Long scan times limit the application of 4D flow in clinical practice. Even at 7T, considerable scan times are needed for modest spatiotemporal resolutions. This work demonstrates the advantage of Compressed Sensing acceleration of 4D flow MRI at 7T with a novel undersampling technique. Healthy subjects (n=5) were scanned using standard SENSE and a proposed undersampling technique with Compressed Sensing reconstruction. Flow analysis showed minor differences, and image quality improved for Compressed Sensing reconstructions with maintained resolution and reduced scan time. The method enables further increases of acceleration and spatiotemporal resolution, adding more physiological details beyond current resolution limitations.
Intracranial 4D flow MRI can quantify hemodynamics in the Circle of Willis (CoW), which may benefit diagnosis, treatment, and screening of vascular pathologies. Moreover, the SNR increase at 7T compared to 3T allows for improved flow visualization and quantification in intracranial arteries1. However, even with higher SNR, 4D flow acquisitions in a clinically acceptable scan time (<20 min) are still limited to a modest spatiotemporal resolution. Ideally, a spatial resolution of 0.5 mm and a temporal resolution between 50-100 ms is needed to accurately capture local hemodynamics (e.g. flow, pulsatility, and wall shear stress)2-4. To go beyond current scan time limitations, advanced acceleration techniques are needed to reduce the scan time.
Therefore, the purpose of this abstract is to investigate the benefit of Compressed Sensing5,6 (CS) accelerated 4D flow MRI at 7T in terms of image quality and acceleration.
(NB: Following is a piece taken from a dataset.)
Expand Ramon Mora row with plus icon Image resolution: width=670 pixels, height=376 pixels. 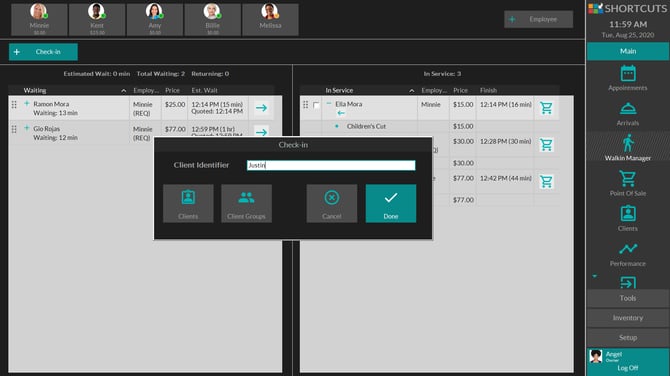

All experiments were performed on a 7T MR scanner (Achieva, Philips, Best, The Netherlands) using a dual-channel transmit/32-channel receive head coil (NOVA Medical, Wilmington, MA, USA). The scanner software was modified to continuously sample the k-space in a pseudo spiral Cartesian fashion. Sampling profiles (ky,kz) were updated after every flow encoding segment (4$$$\times$$$TR), and together with a physiological heart rate variability, random undersampling over time could be achieved7. With this sampling strategy, designed to exploit the total variation (TV) in the CS reconstruction, retrospective binning according to trigger time created a unique variable density sampling pattern per cardiac frame (Figure 1). Furthermore, the acquired data set can be reconstructed with different temporal resolutions.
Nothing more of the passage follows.